The authors identified 32 patients for inclusion in the study. All patients had partial seizures, and 81 percent had failed treatment with two or more AEDs and had daily seizures; the remaining patients had at least one seizure a month. Immunotherapy was started in 27 of 32 patients for treatment of persistent seizures despite AED therapy.
After a median follow-up time of 17 months (range 3-72 months), 22 of 27 patients (81 percent) reported improvement following immunotherapy, and 18 patients were seizure free. Of these 18 patients, eight (44 percent) were seizure free within 12 weeks of immunotherapy initiation. Five patients did not respond to immunotherapy; however, two of the five demonstrated subsequent improvement after AEDs were changed.
"When clinical and serological clues suggest an autoimmune basis for medically intractable epilepsy, early-initiated immunotherapy may improve seizure outcome," the authors conclude. "Clinical experience suggests that immunotherapy should not be used alone to control seizures but should be used in combination with AEDs to optimize seizure control."

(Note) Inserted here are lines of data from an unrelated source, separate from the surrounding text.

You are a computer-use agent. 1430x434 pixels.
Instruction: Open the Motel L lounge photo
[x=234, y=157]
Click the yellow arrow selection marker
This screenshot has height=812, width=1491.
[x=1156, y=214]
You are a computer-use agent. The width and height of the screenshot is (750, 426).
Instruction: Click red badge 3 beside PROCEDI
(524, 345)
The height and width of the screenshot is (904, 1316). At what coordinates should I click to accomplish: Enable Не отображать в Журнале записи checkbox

In an accompanying editorial, Gregory K. Bergey, M.D., of the Johns Hopkins University School of Medicine, Baltimore, writes, "The article by Quek et al on autoimmune epilepsy is another reminder that we need to broaden our concept of symptomatic chronic epilepsy from the structural realm into more dynamic processes not limited to acute inflammatory or infectious pathologies (e.g., meningitis or encephalitis)."
"What is the true scope of autoimmune epilepsy in our populations of drug-resistant epilepsy? This is not known, but certainly at present it is probably being underdiagnosed," Dr. Bergey writes.
"Certainly trials as to which immunotherapy (steroids, intravenous immunoglobulin, cyclosporine, rituximab) is best would be ethical. We need an increased appreciation of the potential role of autoantibodies in refractory epilepsy so we are not overlooking treatable etiologies," he concludes.